Deployment Config#

struct SpecDecodeDraftingConfig#

User-supplied drafting parameters for speculative decoding.

Caller-side input to createDeploymentConfig. The factory consumes this together with the parsed engine configs to produce the consolidated SpecDecodeConfig stored on DeploymentConfig::specConfig.

Public Members

int32_t draftingTopK = {0}#

Tokens to select from one predecessor during draft expansion.

int32_t draftingStep = {0}#

Number of drafting steps with draft model.

int32_t verifySize = {0}#

Number of proposal tokens for base model verification.

struct SpecDecodeConfig#

Consolidated speculative decoding deployment configuration.

Holds every draft/verify speculative decoding value the runtime needs in one place, sourced from three inputs:

  • the base engine’s parsed config (baseOutputHiddenDim, maxVerifySize),

  • the draft engine’s parsed config (draftHiddenSize, maxDraftProposalSize),

  • the caller-supplied SpecDecodeDraftingConfig drafting parameters (draftingTopK, draftingStep, verifySize).
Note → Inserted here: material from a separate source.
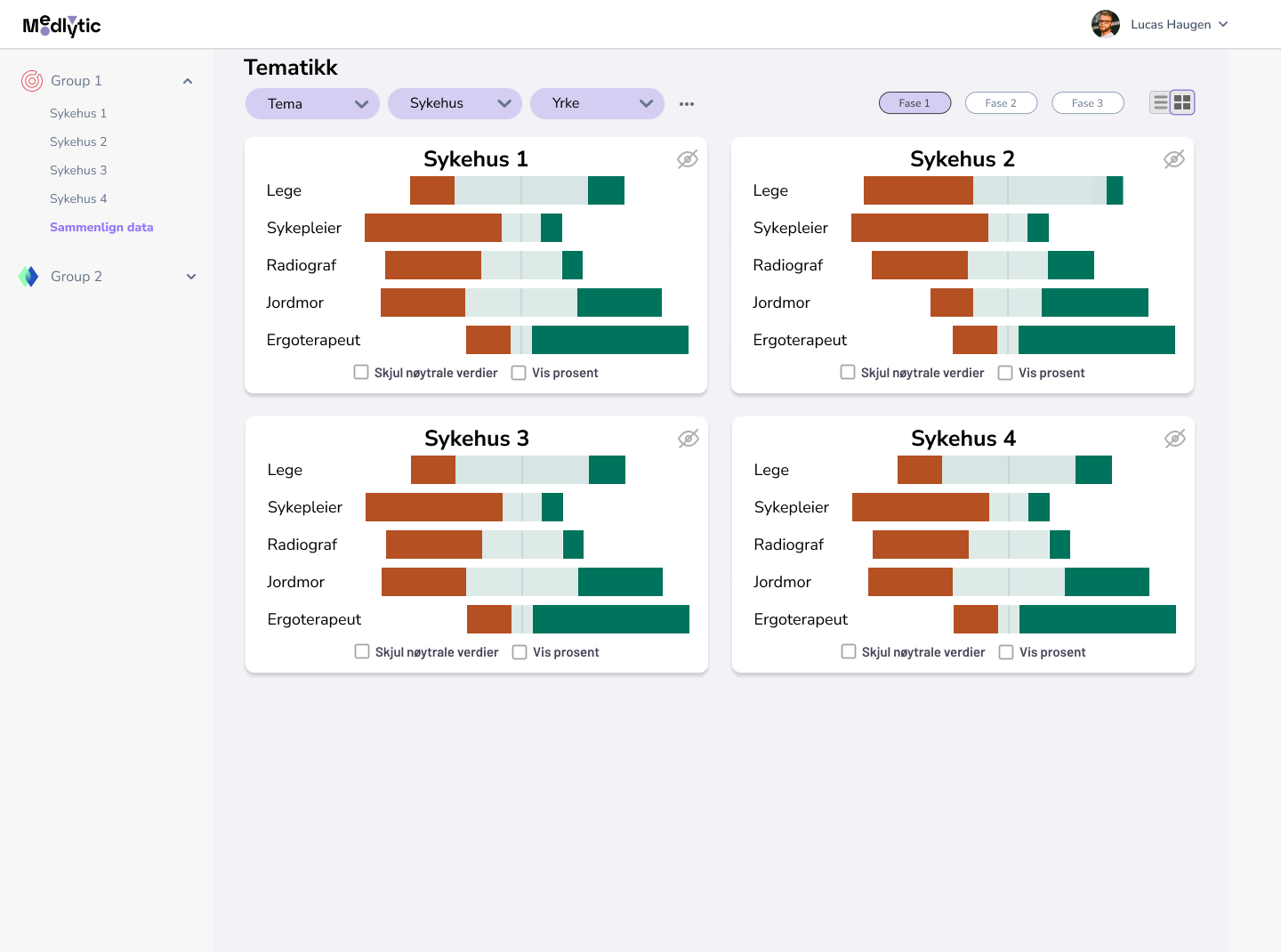
Task: Check Vis prosent for Sykehus 2
Action: (1005, 373)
createDeploymentConfig populates this struct after both engine configs are parsed and validates the requested drafting shape against the engine capacities.

Public Members

int32_t baseOutputHiddenDim = {}#

Base engine output hidden dim as seen by the draft (= the third dim of the draft’s hidden_states_input binding). Sourced from the draft config’s base_model_hidden_size: base.hiddenSize * 3 for EAGLE-3, base.hiddenSize for MTP. NOT a base.hiddenSize * 3 derivation.

int32_t draftHiddenSize = {}#

Draft engine hidden dim (= draft.hiddenSize). Shared across all spec-decode strategies; the actual value differs per strategy (EAGLE-3 draft has its own independent hidden size; MTP draft equals base hidden size).
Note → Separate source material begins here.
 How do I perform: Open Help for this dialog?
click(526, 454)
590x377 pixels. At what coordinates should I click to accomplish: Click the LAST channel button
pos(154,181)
int32_t maxVerifySize = {}#

Max seq_len the base engine accepts for proposal verification.

int32_t maxDraftProposalSize = {}#

Max seq_len the draft engine accepts for proposal generation.

int32_t draftingTopK = {}#

Tokens to select from one predecessor during draft expansion.

int32_t draftingStep = {}#

Number of drafting steps with draft model.

int32_t verifySize = {}#

Number of proposal tokens for base model verification.

struct DeploymentConfig#

Complete deployment configuration: the base engine’s config, optional draft engine config, and optional consolidated speculative decoding settings.

For non-speculative deployments draft and specConfig are both absent. When specConfig is present draft must also be present — the factory enforces this invariant.

Public Functions

int32_t maxRuntimeBatchSize() const#

Maximum runtime batch size across the bundle. Returns the base engine’s maxSupportedBatchSize when there is no draft; otherwise returns the min of base and draft. Logs a warning if base and draft disagree.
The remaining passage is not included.